For assignmet 3 partA. I use readr library for read the data. The dataset is a survey of 500 randomly selected households. Below are the head of the data.
## Household Family.Size Location Ownership First.Income Second.Income
## 1 1 2 2 1 58206 38503
## 2 2 6 2 0 48273 29197
## 3 3 3 4 0 37582 28164
## 4 4 1 1 1 56610 NA
## 5 5 3 3 0 37731 21454
## 6 6 4 1 0 30434 26007
## Monthly.Payment Utilities Debt
## 1 1585 252 5692
## 2 1314 216 4267
## 3 383 207 2903
## 4 1002 249 3896
## 5 743 217 3011
## 6 991 208 3718
- Indicate the type of data for each of the variables included in the survey.
## Household Family.Size Location Ownership
## "integer" "integer" "integer" "integer"
## First.Income Second.Income Monthly.Payment Utilities
## "integer" "integer" "integer" "integer"
## Debt
## "integer"
The type of data for each variables in my data frame(column) is run by using apply function. We can see that all the data are integers.
- For each of the categorical variables in the survey, indicate whether the variable is nominal or ordinal. Explain your reasoning in each case.
Categorical variables in the data frame are Household, Location, and Ownership. All the variables in the categorical variables in this data frame are nominal variables. Nominal variable is category variable without any ordering in the categoties. Household refers to the number of the family. Location is a variable for the area of each location, and Ownership is a binary variable (1 = ownership, 0 = not an ownership) which are a nominal variable.
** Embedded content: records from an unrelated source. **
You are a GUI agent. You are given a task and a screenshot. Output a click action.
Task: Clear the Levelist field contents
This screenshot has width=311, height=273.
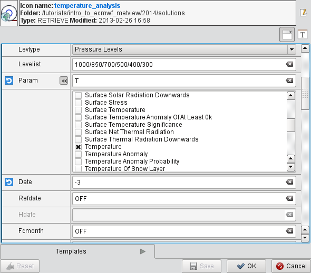pyautogui.click(x=289, y=64)
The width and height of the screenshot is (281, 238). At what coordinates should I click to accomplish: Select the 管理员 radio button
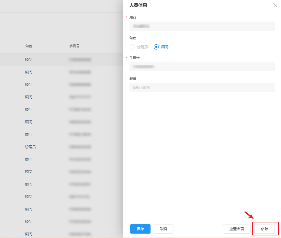[132, 47]
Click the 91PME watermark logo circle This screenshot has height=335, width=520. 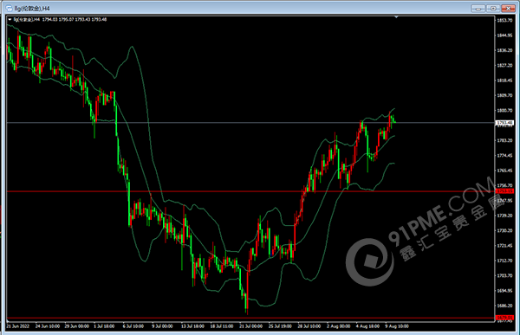(x=369, y=261)
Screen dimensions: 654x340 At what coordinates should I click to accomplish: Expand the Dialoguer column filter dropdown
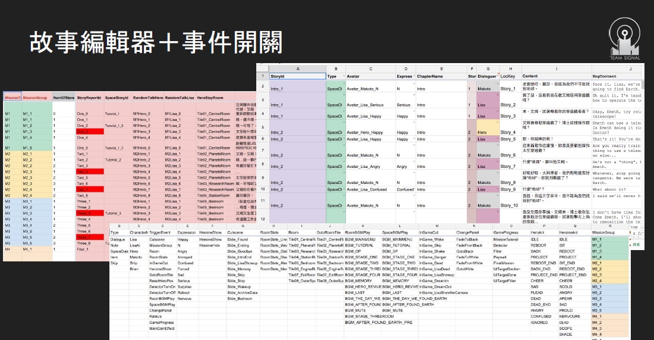point(496,76)
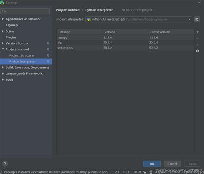Click the minus icon to uninstall package
Viewport: 204px width, 174px height.
pyautogui.click(x=198, y=38)
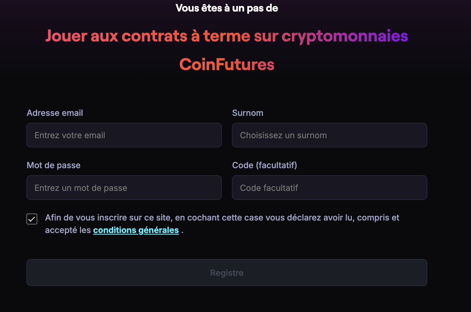This screenshot has height=312, width=471.
Task: Toggle the consent checkmark beside the disclaimer
Action: [32, 219]
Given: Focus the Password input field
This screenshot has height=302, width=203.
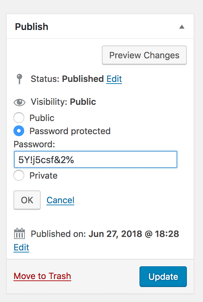Looking at the screenshot, I should (x=95, y=159).
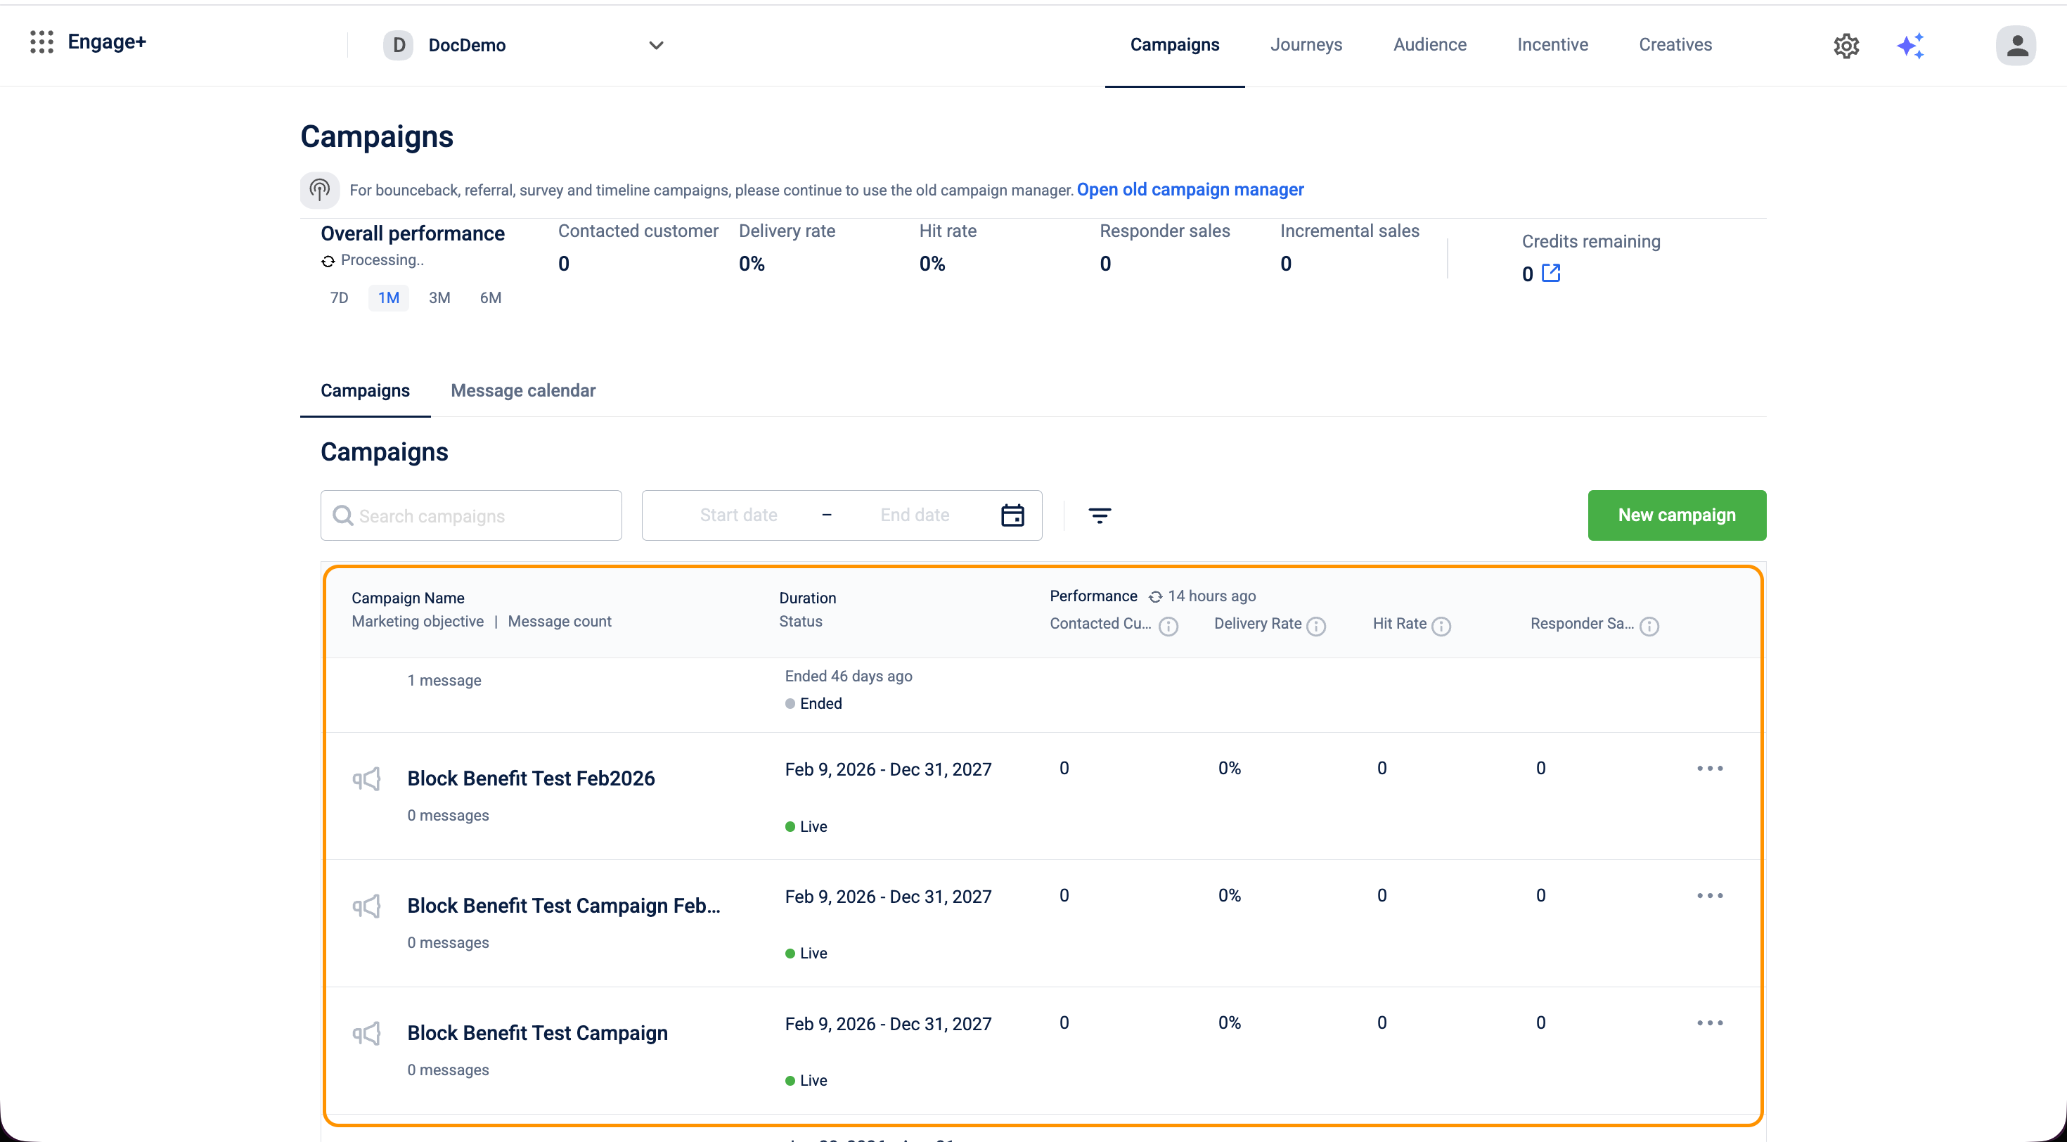
Task: Click the AI sparkle assistant icon
Action: [x=1911, y=46]
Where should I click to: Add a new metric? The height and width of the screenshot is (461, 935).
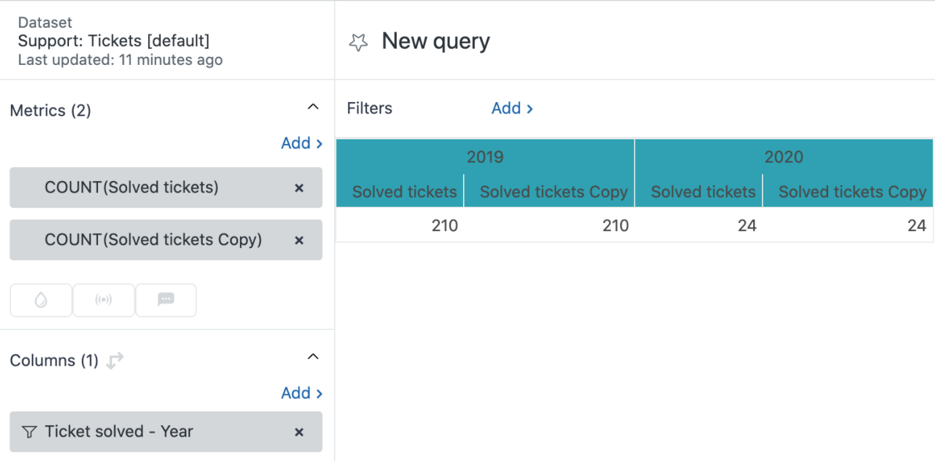[x=302, y=143]
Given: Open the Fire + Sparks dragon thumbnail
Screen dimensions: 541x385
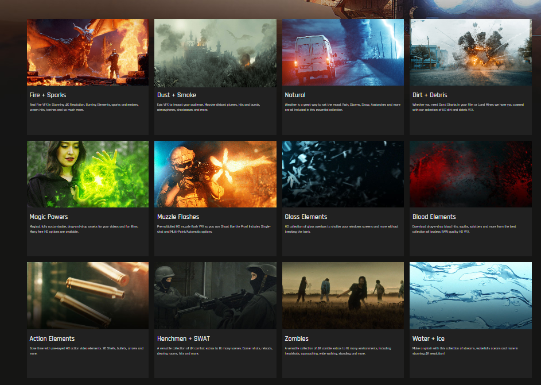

- Create a histogram for each of the numerical variables in this data set. Indicate whether each of these distributions is approximately symmetric or skewed. Which, if any, of these distributions are skewed to the right? Which, if any, are skewed to the left?
Histogram for the Family Size variable is skewed to the right. Histogram for the First Income variable is skewed to the right. Histogram for the Second Income variable is skewed to the right. Histogram for the Monthly Paymemnt variable is skewed to the right. Histogram for the Utilities variable is approximately symmetric. Histogram for the Debt variable is approximately symmetric.
- Find the maximum and minimum debt levels for the households in this sample.
## [1] "Minimun debt levels"
## [1] 227
## [1] "Maximun debt levels"
## [1] 9104
- Find the indebtedness levels at each of the 25th, 50th, and 75th percentiles.
## 25%
## 0.04899381
## 50%
## 0.06722489
## 75%
## 0.08677484
Indebtness levels come from the summation from the first and second income and devided by debt for each family.
- Find and interpret the interquartile range for the indebtedness levels of these selected households.
## [1] 0.03778103
Interquartile range comese from the third quatile minus first quartile, or we can use IQR() function in R. Interquatile range means the middle 50% of sample households have indebtness level around 3.77% of the family income.
- Write a report that is less than 250 words that summarizes your analysis.
From the sample of 500 households, mostly there are small size of family (from 1 to 5 members). Most first income are between $30,000 and $40,000, and most second income are between $20,000 and $30,000. On the expenditure side, families are having most monthly payment around $600 to $700, unitilities around $250, and in debt around $3,000 to $4,000.